Classmates say butcher was a cut above the rest

A good number of Steven James “Steve” Robinson’s customers at his old Country Butcher meat markets on Dollarway Road and Hazel Street in Pine Bluff probably never realized he was the proprietor, as he was a working owner who wore an apron, sometimes used a mop or broom and toiled alongside his employees.

“He was such an unassuming person,” Wanda Madera of White Hall said of Robinson, who died Tuesday at the age of 67. “People who didn’t know the situation and saw him at work probably thought he was just another worker, just like everyone else. He never acted like he was any bigger or better than anyone else. He was just himself and treated everyone the same.”

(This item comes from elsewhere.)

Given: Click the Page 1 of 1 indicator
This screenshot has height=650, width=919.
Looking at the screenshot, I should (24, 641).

Madera, Barbara Wegner of White Hall and Robinson were members of the White Hall High School Class of 1964. They had served together on a 40th-class reunion committee and were slated to soon initiate planning for a 50-year gathering.

“Steve kept track of everything by writing it down on a yellow legal pad that he carried with him,” said Madera. “He could write down all the information we needed to put things together for a reunion — addresses of classmates, telephone numbers, dates and times and everything else.”

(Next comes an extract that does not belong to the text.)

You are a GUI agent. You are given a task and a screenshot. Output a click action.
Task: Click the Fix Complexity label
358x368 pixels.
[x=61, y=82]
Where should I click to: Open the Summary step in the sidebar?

Madera managed a chuckle before adding, “If his wife (Brenda Crutchfield Robinson) doesn’t know where that legal pad is, it’s going to be tough getting the 50th reunion going.”

Wegner said Robinson wasn’t comfortable with newer technology and told others that the only “computer” he needed was his legal pad and a No. 2 pencil.

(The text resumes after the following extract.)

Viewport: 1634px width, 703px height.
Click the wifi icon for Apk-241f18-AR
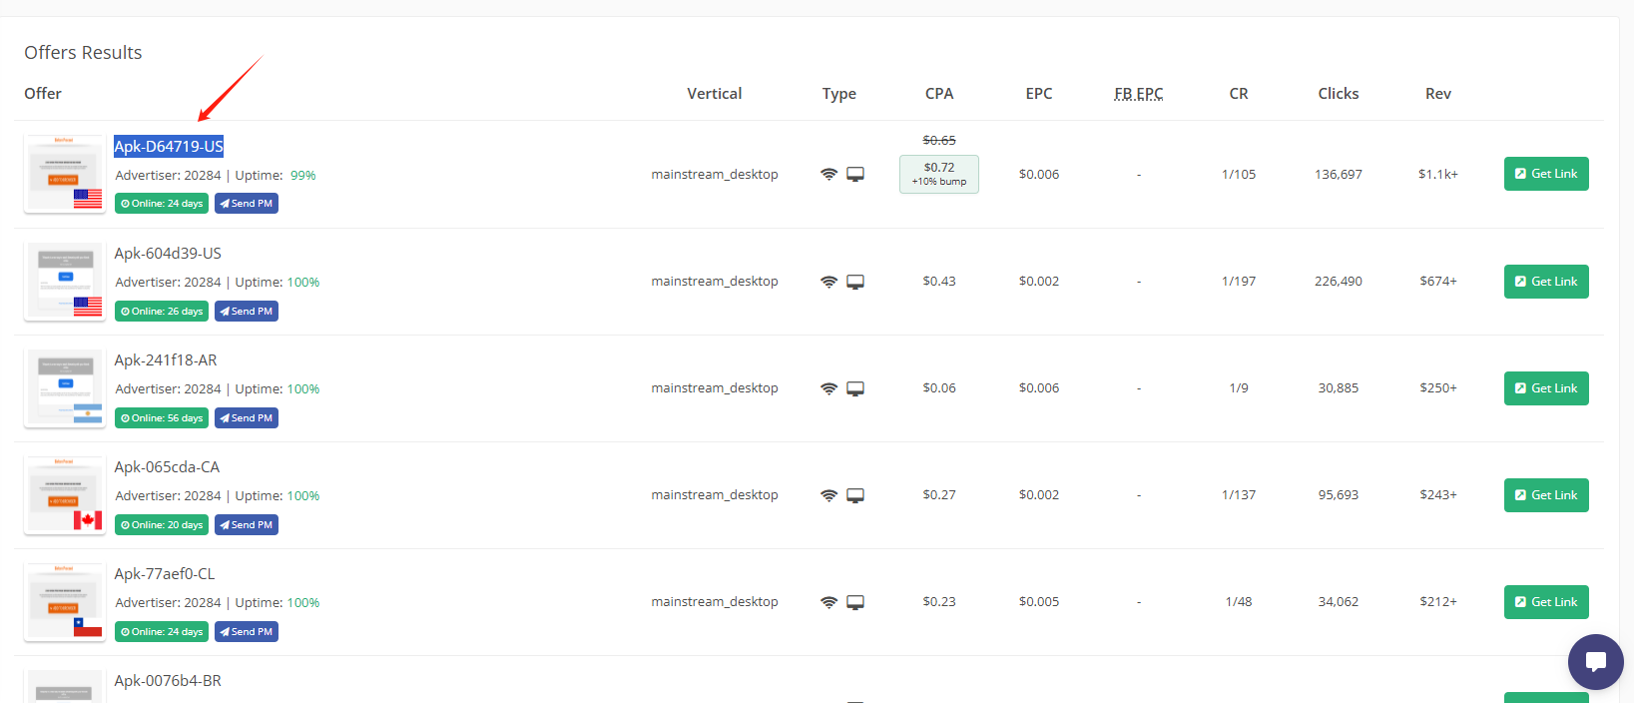pos(828,388)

Wegner said said one of Robinson’s traits she most appreciated was his consistency.

“He was always bubbly, always friendly and super easy to talk with,” she said of her friend, who worked at Safeway for more than 20 years before establishing and operating his own stores. “It seemed like time never went by with Steve. I would go by his store on Dollarway and we would see one another and have a good visit. Months might go by before we saw each other again, but we would start talking once more and he had a way of picking up the conversation right where we had left it.”

Robinson had a gift for making others laugh, too. Wegner, who speaks rapidly, recalled that in a high school speech class they shared, Robinson once sketched a speeding ticket and gave it to her for “giving a 10-minute speech in only five minutes.”

Madera said Robinson wasn’t forceful but applied his sound business sense in helping to make the 2004 class reunion successful.

“He was never bossy or pushy, but he saw that things happened,” said Madera. “He never declared himself to be the leader, but it worked out that that’s the way we looked at him. He was the glue that held us together.”

A deacon at White Hall’s Centennial Fellowship Church, Robinson quietly supported numerous charitable efforts and also offered an understanding ear and comforting care to anyone in need of an ally, his friends said.

“He didn’t mind talking to anyone about church or God,” said Wegner. “That was such a big part of his life.”

Wegner said Robinson helped her when her husband, Robert Wegner, died four years ago.

“I know what Brenda is going through right now,” said Wegner. “I know how she’s feeling. I want to reach out to her.”

Madera figures that Robinson’s death won’t stop him from helping in reuniting his former schoolmates, either for the 1964 group’s or annual WHHS All-Class get-togethers.

“Steve and our other classmates who have gone on are reminding us that we should stay in closer contact now, that our numbers are shrinking,” Madera said. “Every one of us loved Steve, and he’s still doing what he liked to do — keeping us together. I’ll be surprised if there’s not quite a few of his classmates at his service.”

A memorial service for Robinson will be held at 2 p.m. Friday at Ralph Robinson and Son Funeral Directors.